[What the task requires]: Scan the data for lines with "height" and report the count by itself.

[Supplied records]:
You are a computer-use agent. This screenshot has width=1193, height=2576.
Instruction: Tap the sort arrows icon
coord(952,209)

==

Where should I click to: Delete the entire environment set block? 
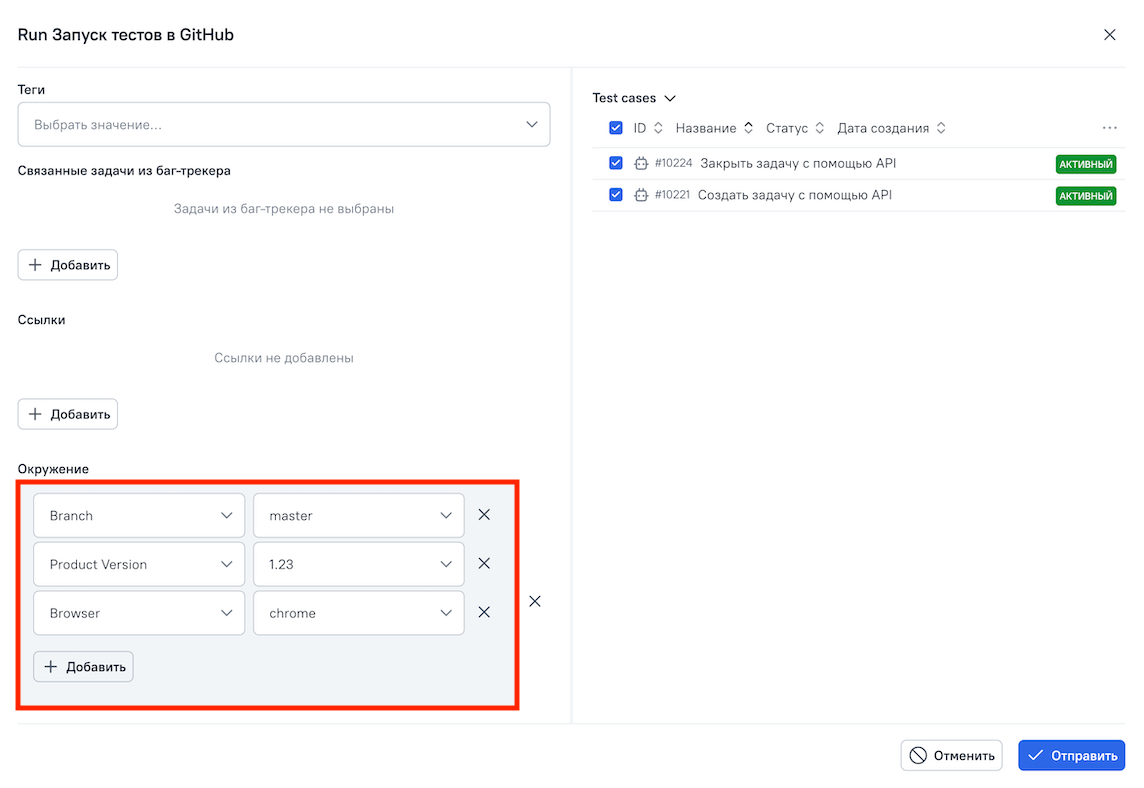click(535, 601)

...

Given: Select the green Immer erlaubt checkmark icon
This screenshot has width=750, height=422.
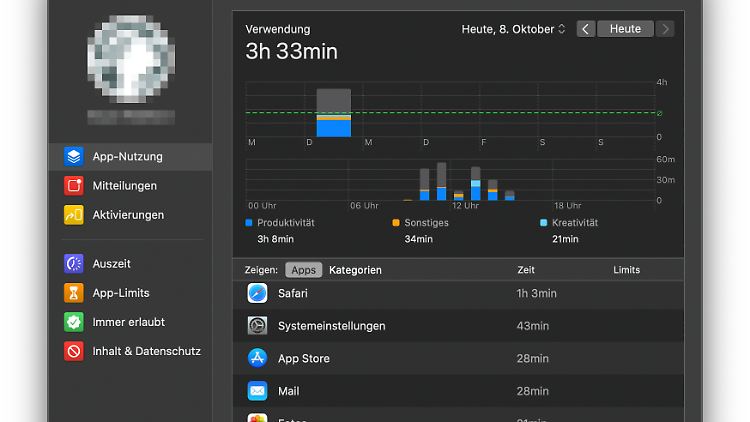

[Response to the exercise]: 2